Matthew Lenz wrote:
ok. i think i got it. what parts of the headers does spamassassin look at for trusted_networks? my guess is that if there are any untrusted ip's mentioned in the received: headers it marks it as untrusted?

Yeah, it trusts each received header starting from the top until it finds an IP that's not in the list of trusted_networks.

what about my pop-before-smtp users? they'll be relaying through the public ip sending emails to one another on that same machine. how does it know that isn't a direct MX spam?

Some questions first...

1. do you control the IPs that your dial-up users are connecting from

no.. they all connect from various isp's.

2. does the smtp smarthost that the dial-up users use have the same IP as the smtp server that is passing the mail to SA or is it different?

they connect to the public ip address which is a 1:1 nat to the private ip that postfix/SA run on. I just tried it myself.

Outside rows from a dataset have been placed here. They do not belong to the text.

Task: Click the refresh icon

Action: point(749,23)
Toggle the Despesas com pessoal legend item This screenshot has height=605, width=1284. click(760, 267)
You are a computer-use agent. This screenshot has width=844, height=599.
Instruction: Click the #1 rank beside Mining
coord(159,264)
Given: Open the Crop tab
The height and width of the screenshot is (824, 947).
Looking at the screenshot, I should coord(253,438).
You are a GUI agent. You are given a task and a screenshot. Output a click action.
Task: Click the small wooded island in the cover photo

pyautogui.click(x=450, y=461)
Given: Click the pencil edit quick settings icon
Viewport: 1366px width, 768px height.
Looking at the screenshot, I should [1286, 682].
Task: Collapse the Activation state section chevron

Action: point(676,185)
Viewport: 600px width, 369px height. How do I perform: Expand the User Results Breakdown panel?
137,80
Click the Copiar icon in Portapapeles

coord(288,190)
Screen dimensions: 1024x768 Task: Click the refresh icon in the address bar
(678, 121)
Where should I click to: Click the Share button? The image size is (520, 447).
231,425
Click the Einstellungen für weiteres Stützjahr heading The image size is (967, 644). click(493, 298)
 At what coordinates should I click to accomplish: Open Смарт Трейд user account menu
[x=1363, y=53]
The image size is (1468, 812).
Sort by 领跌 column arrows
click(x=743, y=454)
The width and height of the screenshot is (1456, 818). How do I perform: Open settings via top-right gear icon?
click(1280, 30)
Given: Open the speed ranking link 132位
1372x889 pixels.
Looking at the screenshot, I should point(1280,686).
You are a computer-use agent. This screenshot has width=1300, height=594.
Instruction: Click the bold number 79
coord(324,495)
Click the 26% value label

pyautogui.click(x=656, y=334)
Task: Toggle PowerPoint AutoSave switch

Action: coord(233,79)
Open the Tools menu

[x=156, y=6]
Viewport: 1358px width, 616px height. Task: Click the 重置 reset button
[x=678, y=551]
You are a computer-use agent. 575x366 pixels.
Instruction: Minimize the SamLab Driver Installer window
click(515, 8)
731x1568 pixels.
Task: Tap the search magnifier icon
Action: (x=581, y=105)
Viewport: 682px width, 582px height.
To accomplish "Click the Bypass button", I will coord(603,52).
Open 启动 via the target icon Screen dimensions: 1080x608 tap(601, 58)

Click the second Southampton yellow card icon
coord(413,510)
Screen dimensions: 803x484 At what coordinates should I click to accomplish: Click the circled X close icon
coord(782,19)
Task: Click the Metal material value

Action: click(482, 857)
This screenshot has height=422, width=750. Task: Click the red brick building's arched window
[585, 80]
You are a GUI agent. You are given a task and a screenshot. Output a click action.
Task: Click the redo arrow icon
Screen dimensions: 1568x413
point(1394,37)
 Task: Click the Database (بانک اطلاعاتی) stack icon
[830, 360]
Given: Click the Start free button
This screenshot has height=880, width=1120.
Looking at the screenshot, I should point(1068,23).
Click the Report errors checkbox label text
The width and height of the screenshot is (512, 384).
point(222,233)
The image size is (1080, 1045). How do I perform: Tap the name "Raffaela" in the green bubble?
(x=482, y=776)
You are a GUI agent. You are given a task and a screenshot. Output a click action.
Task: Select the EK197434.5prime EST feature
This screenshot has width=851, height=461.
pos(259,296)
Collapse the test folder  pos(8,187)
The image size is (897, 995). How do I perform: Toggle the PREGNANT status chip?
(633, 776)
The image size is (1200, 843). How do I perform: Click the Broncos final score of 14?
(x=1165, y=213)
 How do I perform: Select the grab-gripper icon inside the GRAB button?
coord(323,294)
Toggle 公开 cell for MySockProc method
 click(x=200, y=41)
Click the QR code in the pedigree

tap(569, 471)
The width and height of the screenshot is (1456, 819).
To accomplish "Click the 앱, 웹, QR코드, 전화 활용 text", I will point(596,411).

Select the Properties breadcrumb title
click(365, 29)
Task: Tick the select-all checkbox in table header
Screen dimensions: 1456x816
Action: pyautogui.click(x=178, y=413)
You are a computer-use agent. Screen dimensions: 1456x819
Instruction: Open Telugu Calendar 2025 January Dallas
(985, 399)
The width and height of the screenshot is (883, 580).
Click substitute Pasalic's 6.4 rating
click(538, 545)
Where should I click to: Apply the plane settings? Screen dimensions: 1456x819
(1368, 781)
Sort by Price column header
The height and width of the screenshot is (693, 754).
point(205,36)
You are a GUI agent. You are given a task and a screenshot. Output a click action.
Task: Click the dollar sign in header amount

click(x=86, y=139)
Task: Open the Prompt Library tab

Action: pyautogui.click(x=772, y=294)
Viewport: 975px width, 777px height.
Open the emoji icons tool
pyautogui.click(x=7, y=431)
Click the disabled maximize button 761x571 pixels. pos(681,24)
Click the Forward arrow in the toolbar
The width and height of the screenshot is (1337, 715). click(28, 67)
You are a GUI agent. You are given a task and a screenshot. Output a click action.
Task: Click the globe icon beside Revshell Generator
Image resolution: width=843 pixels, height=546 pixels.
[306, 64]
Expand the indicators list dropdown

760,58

I sent an email from myself to myself and SA noticed that i connected directly to the smtp server from an ip in DUL's.

RCVD_IN_NJABL_DUL, RCVD_IN_SORBS_DUL

it wasn't enough to classify it as spam but still kinda worry's me. previously just had people send work email via their isp smtp servers. but that doesn't play well with SPF does it? (for future consideration.. i don't have any spf stuff enabled that I know of)

3. can you obtain enough pain medication to get them all to convert to auth'd SMTP connections?

heh I thought about implementing it .. maybe i still can at some point.